L'ex attaccante bianconero sarebbe stato ascoltato dai PM, dando la sua versione dei fatti.
Altro che scelta consensuale ed arrivata all'unanimità. La pratica portata avanti dalla Juventus nel periodo più caldo della pandemia fa ancora discutere, specie dopo le dichiarazioni rilasciaste da Paulo Dybala che, ai PM, ha confermato come i giocatori bianconeri non volessero rinunciare a quattro delle loro mensilità: "Io ero contrario e con me gli stranieri. I senatori cercavano di trovare un accordo tra la società e il gruppo. Alla fine sono loro che comunicano alla società la decisione della squadra" si legge su La Repubblica.

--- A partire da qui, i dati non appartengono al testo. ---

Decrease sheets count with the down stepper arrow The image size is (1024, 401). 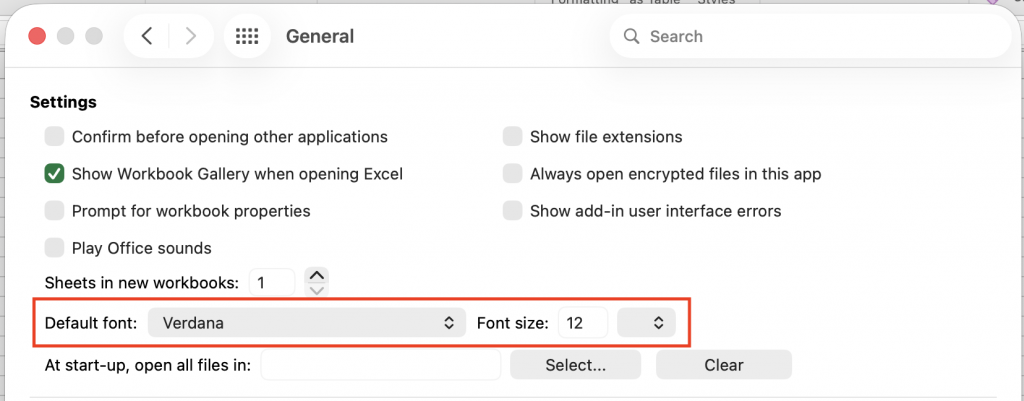(x=317, y=290)
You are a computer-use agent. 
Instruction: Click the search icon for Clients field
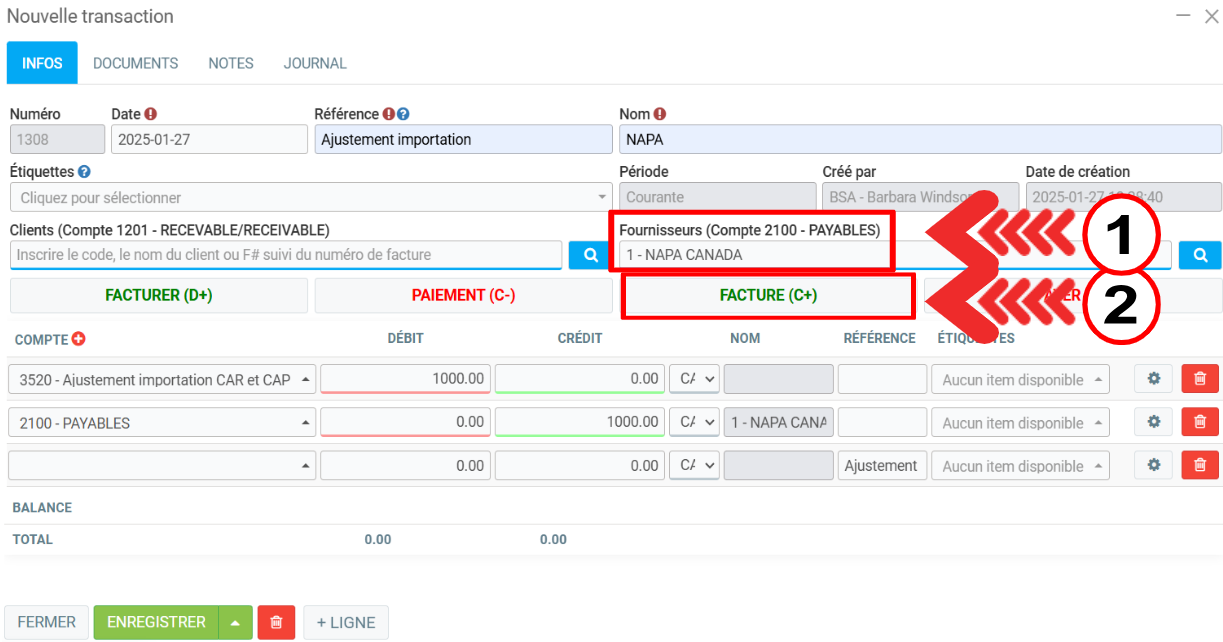590,255
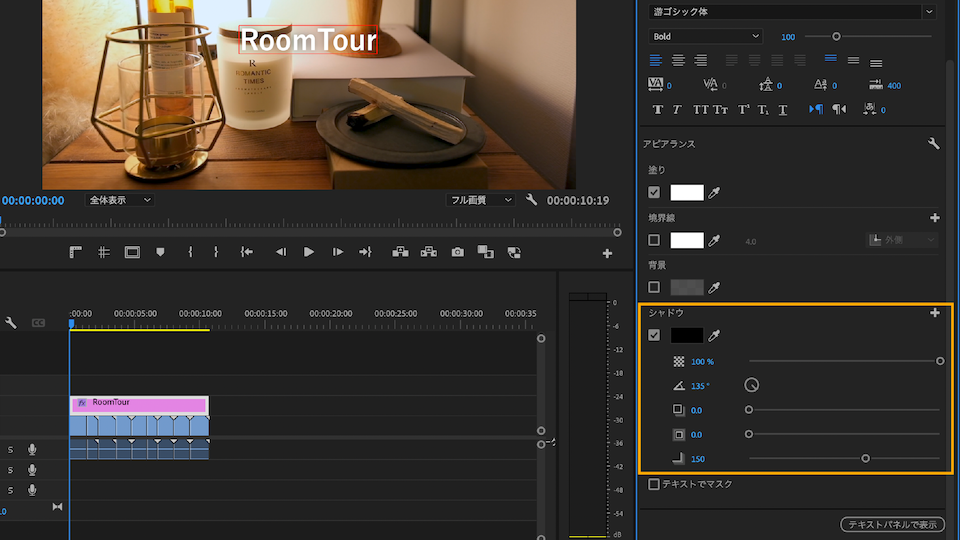Click the テキストパネルで表示 button
This screenshot has height=540, width=960.
point(892,524)
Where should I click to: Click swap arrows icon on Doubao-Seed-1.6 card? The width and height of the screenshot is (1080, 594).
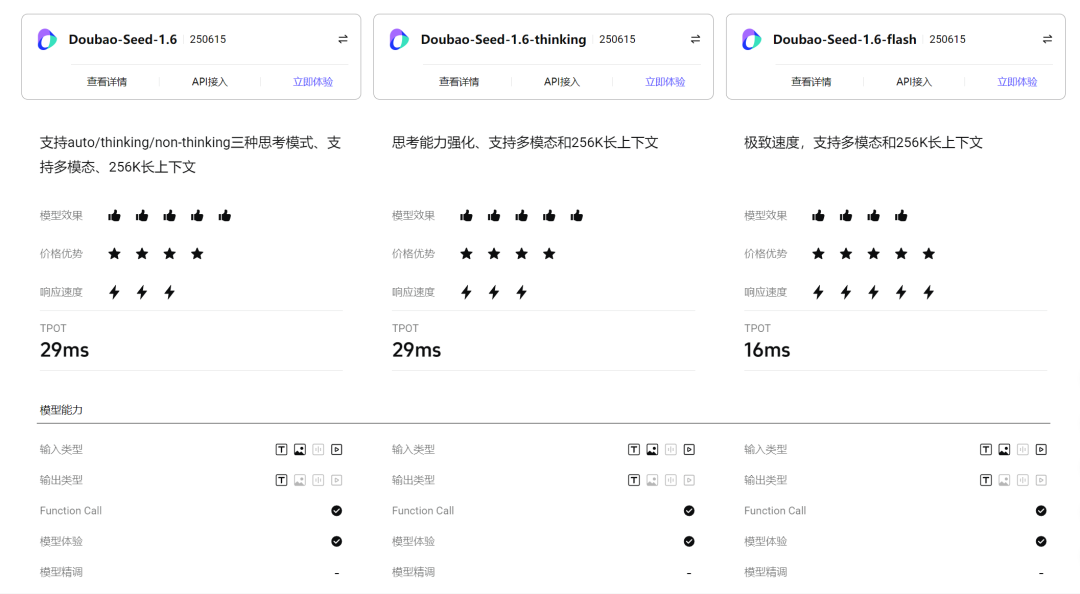tap(343, 39)
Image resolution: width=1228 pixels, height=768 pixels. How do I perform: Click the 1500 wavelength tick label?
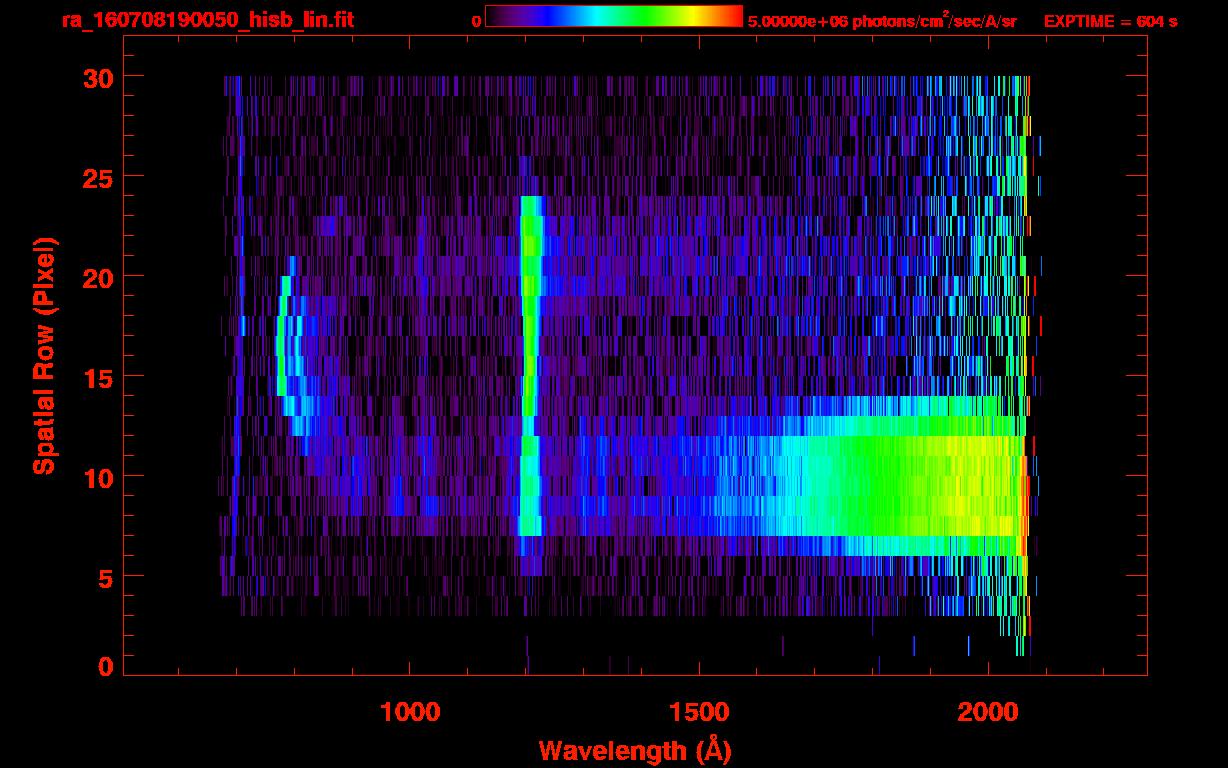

E quando la 'Vecchia Signora' avanzato nuove richieste ai suoi giocatori, ecco che gli stessi non l'hanno presa affatto bene: "Questa era una cosa molto strana, tutti avevamo dubbi. Era strana una seconda richiesta, molti hanno lasciato ai procuratori la scelta. Poi non cambiava nulla, era solo spostare i soldi. Se vai via, te li danno comunque, era solo uno spostamento in avanti”.
L'inchiesta adesso prosegue, in attesa di ulteriori sviluppi sulla vicenda. Non resta che aspettare per saperne di più.